··· Supplied material ···

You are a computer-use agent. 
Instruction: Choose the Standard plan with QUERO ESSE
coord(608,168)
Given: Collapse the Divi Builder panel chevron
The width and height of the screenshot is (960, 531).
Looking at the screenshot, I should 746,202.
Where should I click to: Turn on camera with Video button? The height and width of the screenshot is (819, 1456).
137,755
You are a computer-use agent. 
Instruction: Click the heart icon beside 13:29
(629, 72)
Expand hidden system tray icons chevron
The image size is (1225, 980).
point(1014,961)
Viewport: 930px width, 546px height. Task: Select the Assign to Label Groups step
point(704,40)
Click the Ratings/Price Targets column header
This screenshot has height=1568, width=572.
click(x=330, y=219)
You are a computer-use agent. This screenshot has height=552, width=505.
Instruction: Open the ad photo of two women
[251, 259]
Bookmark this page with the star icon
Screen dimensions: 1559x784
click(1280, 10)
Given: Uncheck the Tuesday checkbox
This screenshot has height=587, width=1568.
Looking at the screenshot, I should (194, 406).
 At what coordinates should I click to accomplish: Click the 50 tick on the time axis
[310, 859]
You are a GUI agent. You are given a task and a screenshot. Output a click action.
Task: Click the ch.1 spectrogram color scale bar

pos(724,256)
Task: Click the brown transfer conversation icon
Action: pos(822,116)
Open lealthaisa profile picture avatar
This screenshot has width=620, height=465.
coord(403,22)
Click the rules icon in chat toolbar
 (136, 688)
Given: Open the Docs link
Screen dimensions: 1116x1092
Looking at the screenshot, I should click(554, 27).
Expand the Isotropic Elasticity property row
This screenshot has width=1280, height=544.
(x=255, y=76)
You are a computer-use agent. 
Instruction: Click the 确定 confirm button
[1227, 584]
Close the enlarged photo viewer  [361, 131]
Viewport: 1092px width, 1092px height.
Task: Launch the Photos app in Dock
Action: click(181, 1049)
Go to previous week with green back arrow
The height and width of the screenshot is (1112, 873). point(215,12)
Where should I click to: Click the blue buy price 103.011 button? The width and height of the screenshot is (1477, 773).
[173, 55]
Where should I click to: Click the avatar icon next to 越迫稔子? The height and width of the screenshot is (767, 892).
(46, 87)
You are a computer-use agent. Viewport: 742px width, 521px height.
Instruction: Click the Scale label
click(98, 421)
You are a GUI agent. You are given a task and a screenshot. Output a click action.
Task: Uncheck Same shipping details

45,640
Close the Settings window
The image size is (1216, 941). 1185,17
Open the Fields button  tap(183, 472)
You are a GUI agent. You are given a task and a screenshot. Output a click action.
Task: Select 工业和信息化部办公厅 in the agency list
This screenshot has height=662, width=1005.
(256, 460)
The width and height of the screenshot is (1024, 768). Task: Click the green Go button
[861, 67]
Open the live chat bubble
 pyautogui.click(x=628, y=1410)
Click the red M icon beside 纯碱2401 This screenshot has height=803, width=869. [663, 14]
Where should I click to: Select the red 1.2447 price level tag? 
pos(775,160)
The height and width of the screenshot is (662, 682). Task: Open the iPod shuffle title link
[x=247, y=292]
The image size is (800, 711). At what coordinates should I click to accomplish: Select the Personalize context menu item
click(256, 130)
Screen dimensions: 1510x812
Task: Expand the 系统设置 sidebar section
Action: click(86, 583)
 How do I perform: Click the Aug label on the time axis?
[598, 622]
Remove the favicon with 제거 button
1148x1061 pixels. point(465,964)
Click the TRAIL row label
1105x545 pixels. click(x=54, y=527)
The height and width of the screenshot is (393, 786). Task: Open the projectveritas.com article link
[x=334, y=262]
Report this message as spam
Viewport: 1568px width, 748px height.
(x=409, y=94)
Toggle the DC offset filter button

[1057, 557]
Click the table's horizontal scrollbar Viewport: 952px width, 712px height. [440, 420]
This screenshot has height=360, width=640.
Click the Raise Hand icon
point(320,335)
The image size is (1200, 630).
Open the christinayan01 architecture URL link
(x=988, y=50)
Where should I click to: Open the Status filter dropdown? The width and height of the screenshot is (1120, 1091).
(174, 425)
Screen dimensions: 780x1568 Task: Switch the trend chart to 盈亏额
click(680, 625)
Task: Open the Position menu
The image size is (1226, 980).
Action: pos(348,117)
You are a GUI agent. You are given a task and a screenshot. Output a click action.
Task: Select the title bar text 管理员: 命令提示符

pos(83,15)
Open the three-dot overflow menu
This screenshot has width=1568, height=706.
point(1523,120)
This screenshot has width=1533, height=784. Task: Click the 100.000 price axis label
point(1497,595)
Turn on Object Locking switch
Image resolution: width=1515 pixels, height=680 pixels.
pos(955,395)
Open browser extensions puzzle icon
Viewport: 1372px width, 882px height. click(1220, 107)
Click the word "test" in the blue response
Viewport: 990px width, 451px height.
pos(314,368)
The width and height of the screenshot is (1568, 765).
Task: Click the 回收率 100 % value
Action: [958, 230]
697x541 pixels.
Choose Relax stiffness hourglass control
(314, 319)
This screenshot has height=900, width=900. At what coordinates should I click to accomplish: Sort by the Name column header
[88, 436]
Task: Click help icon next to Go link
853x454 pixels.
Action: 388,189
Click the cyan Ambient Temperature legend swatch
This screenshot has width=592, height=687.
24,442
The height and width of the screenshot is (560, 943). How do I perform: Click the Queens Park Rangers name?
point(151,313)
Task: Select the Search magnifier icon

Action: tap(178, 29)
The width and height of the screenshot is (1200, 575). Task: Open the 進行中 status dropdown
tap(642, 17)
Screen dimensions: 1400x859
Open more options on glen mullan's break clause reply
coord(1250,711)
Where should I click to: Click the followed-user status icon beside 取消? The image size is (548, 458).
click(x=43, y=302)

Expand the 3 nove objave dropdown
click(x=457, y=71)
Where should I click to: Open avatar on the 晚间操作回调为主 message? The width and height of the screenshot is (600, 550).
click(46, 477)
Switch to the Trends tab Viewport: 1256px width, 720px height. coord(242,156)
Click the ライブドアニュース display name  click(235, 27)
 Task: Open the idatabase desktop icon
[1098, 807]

···

■ Directions for this task
The records above need to be retyped in full, exactly as given.

■ Written response
You are a computer-use agent. 
Instruction: Choose the Standard plan with QUERO ESSE
coord(608,168)
Given: Collapse the Divi Builder panel chevron
The width and height of the screenshot is (960, 531).
Looking at the screenshot, I should 746,202.
Where should I click to: Turn on camera with Video button? The height and width of the screenshot is (819, 1456).
137,755
You are a computer-use agent. 
Instruction: Click the heart icon beside 13:29
(629, 72)
Expand hidden system tray icons chevron
The image size is (1225, 980).
point(1014,961)
Viewport: 930px width, 546px height. Task: Select the Assign to Label Groups step
point(704,40)
Click the Ratings/Price Targets column header
This screenshot has height=1568, width=572.
click(x=330, y=219)
You are a computer-use agent. This screenshot has height=552, width=505.
Instruction: Open the ad photo of two women
[251, 259]
Bookmark this page with the star icon
Screen dimensions: 1559x784
click(1280, 10)
Given: Uncheck the Tuesday checkbox
This screenshot has height=587, width=1568.
Looking at the screenshot, I should (194, 406).
 At what coordinates should I click to accomplish: Click the 50 tick on the time axis
[310, 859]
You are a GUI agent. You are given a task and a screenshot. Output a click action.
Task: Click the ch.1 spectrogram color scale bar

pos(724,256)
Task: Click the brown transfer conversation icon
Action: pos(822,116)
Open lealthaisa profile picture avatar
This screenshot has width=620, height=465.
coord(403,22)
Click the rules icon in chat toolbar
 (136, 688)
Given: Open the Docs link
Screen dimensions: 1116x1092
Looking at the screenshot, I should click(554, 27).
Expand the Isotropic Elasticity property row
This screenshot has width=1280, height=544.
(x=255, y=76)
You are a computer-use agent. 
Instruction: Click the 确定 confirm button
[1227, 584]
Close the enlarged photo viewer  [361, 131]
Viewport: 1092px width, 1092px height.
Task: Launch the Photos app in Dock
Action: click(181, 1049)
Go to previous week with green back arrow
The height and width of the screenshot is (1112, 873). point(215,12)
Where should I click to: Click the blue buy price 103.011 button? The width and height of the screenshot is (1477, 773).
[173, 55]
Where should I click to: Click the avatar icon next to 越迫稔子? The height and width of the screenshot is (767, 892).
(46, 87)
You are a computer-use agent. Viewport: 742px width, 521px height.
Instruction: Click the Scale label
click(98, 421)
You are a GUI agent. You are given a task and a screenshot. Output a click action.
Task: Uncheck Same shipping details

45,640
Close the Settings window
The image size is (1216, 941). 1185,17
Open the Fields button  tap(183, 472)
You are a GUI agent. You are given a task and a screenshot. Output a click action.
Task: Select 工业和信息化部办公厅 in the agency list
This screenshot has height=662, width=1005.
(256, 460)
The width and height of the screenshot is (1024, 768). Task: Click the green Go button
[861, 67]
Open the live chat bubble
 pyautogui.click(x=628, y=1410)
Click the red M icon beside 纯碱2401 This screenshot has height=803, width=869. [663, 14]
Where should I click to: Select the red 1.2447 price level tag? 
pos(775,160)
The height and width of the screenshot is (662, 682). Task: Open the iPod shuffle title link
[x=247, y=292]
The image size is (800, 711). At what coordinates should I click to accomplish: Select the Personalize context menu item
click(256, 130)
Screen dimensions: 1510x812
Task: Expand the 系统设置 sidebar section
Action: click(86, 583)
 How do I perform: Click the Aug label on the time axis?
[598, 622]
Remove the favicon with 제거 button
1148x1061 pixels. point(465,964)
Click the TRAIL row label
1105x545 pixels. click(x=54, y=527)
The height and width of the screenshot is (393, 786). Task: Open the projectveritas.com article link
[x=334, y=262]
Report this message as spam
Viewport: 1568px width, 748px height.
(x=409, y=94)
Toggle the DC offset filter button

[1057, 557]
Click the table's horizontal scrollbar Viewport: 952px width, 712px height. [440, 420]
This screenshot has height=360, width=640.
Click the Raise Hand icon
point(320,335)
The image size is (1200, 630).
Open the christinayan01 architecture URL link
(x=988, y=50)
Where should I click to: Open the Status filter dropdown? The width and height of the screenshot is (1120, 1091).
(174, 425)
Screen dimensions: 780x1568 Task: Switch the trend chart to 盈亏额
click(680, 625)
Task: Open the Position menu
The image size is (1226, 980).
Action: pos(348,117)
You are a GUI agent. You are given a task and a screenshot. Output a click action.
Task: Select the title bar text 管理员: 命令提示符

pos(83,15)
Open the three-dot overflow menu
This screenshot has width=1568, height=706.
point(1523,120)
This screenshot has width=1533, height=784. Task: Click the 100.000 price axis label
point(1497,595)
Turn on Object Locking switch
Image resolution: width=1515 pixels, height=680 pixels.
pos(955,395)
Open browser extensions puzzle icon
Viewport: 1372px width, 882px height. click(1220, 107)
Click the word "test" in the blue response
Viewport: 990px width, 451px height.
pos(314,368)
The width and height of the screenshot is (1568, 765).
Task: Click the 回收率 100 % value
Action: [958, 230]
697x541 pixels.
Choose Relax stiffness hourglass control
(314, 319)
This screenshot has height=900, width=900. At what coordinates should I click to accomplish: Sort by the Name column header
[88, 436]
Task: Click help icon next to Go link
853x454 pixels.
Action: 388,189
Click the cyan Ambient Temperature legend swatch
This screenshot has width=592, height=687.
24,442
The height and width of the screenshot is (560, 943). How do I perform: Click the Queens Park Rangers name?
point(151,313)
Task: Select the Search magnifier icon

Action: tap(178, 29)
The width and height of the screenshot is (1200, 575). Task: Open the 進行中 status dropdown
tap(642, 17)
Screen dimensions: 1400x859
Open more options on glen mullan's break clause reply
coord(1250,711)
Where should I click to: Click the followed-user status icon beside 取消? The image size is (548, 458).
click(x=43, y=302)

Expand the 3 nove objave dropdown
click(x=457, y=71)
Where should I click to: Open avatar on the 晚间操作回调为主 message? The width and height of the screenshot is (600, 550).
click(46, 477)
Switch to the Trends tab Viewport: 1256px width, 720px height. coord(242,156)
Click the ライブドアニュース display name  click(235, 27)
 Task: Open the idatabase desktop icon
[1098, 807]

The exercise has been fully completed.